Wednesday, March 23, 2011

An ode to Concord

Yesterday I started off taking a walk around the block and, feeling sort of ambitious, kept on walking -- past BART, under the Highway 4 overpass and toward Port Chicago, where I turned along one of the business park roads.

This is an odd area of Concord and primo scenic grist for the novel. There's a transit bus yard, a public golf course, a homeless shelter, biomedical buildings, sign makers, carpet cleaners, pest control companies, a reservoir, a refinery, and a cemetery. Just a wonderful part of the world, if you ask me, and I'm only being partly sarcastic.

Last week my buddy Sean came up with the concept of "Concord Noir." Concord certainly is unique. It has the mostly blue collar, service economy of the exurbs like Antioch, but it's uncomfortably close to places where people really want to live, like Walnut Creek, Pleasant Hill and to an extent, Lafayette.

I came here almost seven years ago, after my ex-wife left me and moved here from Fairfield, where I had been working as a newspaper reporter. I didn't know anything about Concord except how crazy it was. For one thing, nothing fits. All the main roads through town bend, creating a patchwork of neighborhood grids that never quite line up. You're always looking toward Mt. Diablo to get your bearings.
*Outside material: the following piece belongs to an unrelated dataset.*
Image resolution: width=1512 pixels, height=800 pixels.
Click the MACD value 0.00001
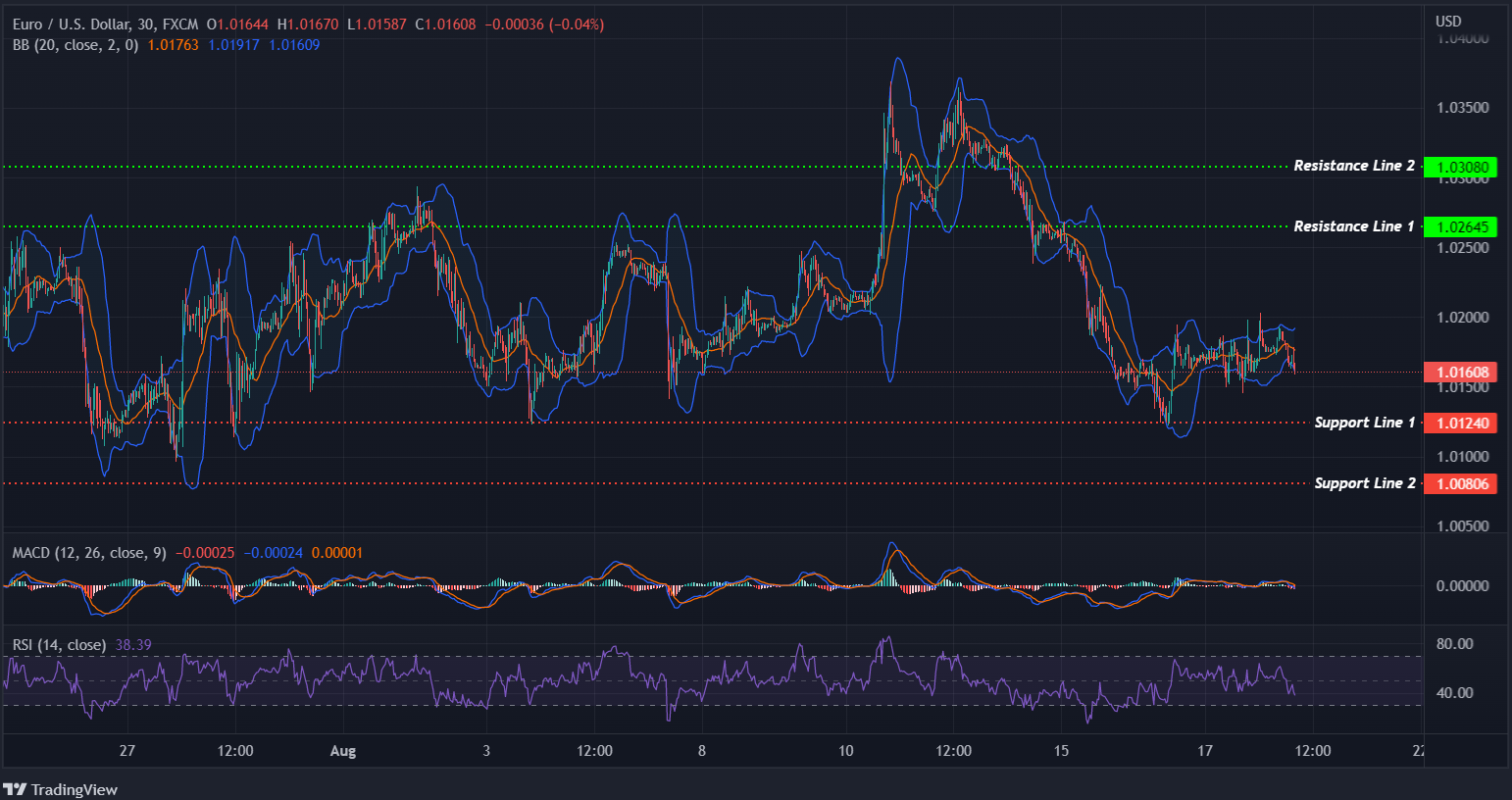coord(335,552)
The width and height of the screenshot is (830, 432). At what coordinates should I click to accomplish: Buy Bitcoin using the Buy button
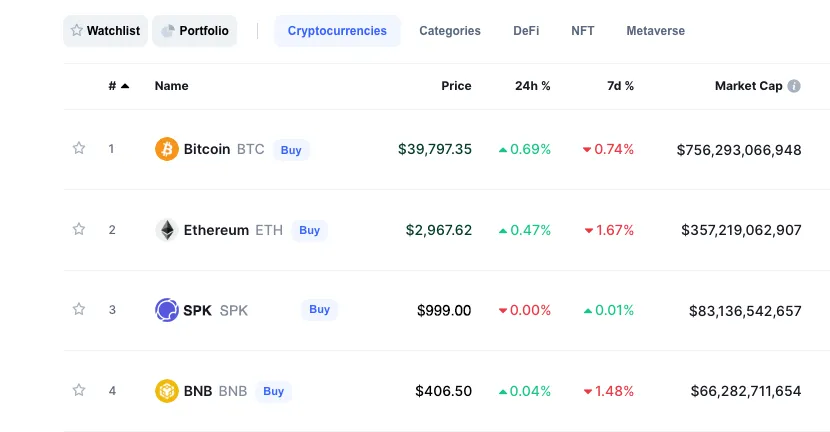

It's also a retail heaven, or hell. Besides Sun Valley Mall, I think it has or had just about every chain store you can think of, or at least the ones I could whittle away time in: Half Price Books, Guitar Center, Best Buy, Tower Records, Rasputins, 99 Ranch, CompUSA, Fry's, etc. There is also a Chuck E. Cheese and The Jungle for the kids, and tons of Mexican restaurants for me. Also giving Concord its everything-but-the-kitchen sink feel is a mothballed Naval weapons station, an airport, Costco, the Sleep Train Pavillion, THREE bowling alleys, a real drive-in movie theater that doubles as a flea market and frequent site of random gunfire, and a creek that winds through town to the bay with a growing number of tents along its banks.

Concord is, incidentally, the land of regrettable tattoos. It also has the kind of bars I like -- ones with "normal" folks but also with bikers, losers and women of questionable intent. The novel was a short story born from a daydream, but it was in these places, like Vinny's, The Office, and Scores, where I made it into something else, downing beers and scratching away in notebooks in an increasingly indecipherable manner.

It's true I have aspirations to live somewhere else. The reasons are purely economic. If I'm able to buy property again, I will choose a neighborhood that is more in demand, probably cleaner, and has better schools for my kids, where the property values didn't crash as bad as they did in Concord. I have no illusions about "keeping it real" and staying put, nor am I in love with my city. But from an creative standpoint, it's been pretty good to me.

1 comment:

Unknown said...

This is the first I read of your blog and seems pretty awesome so far.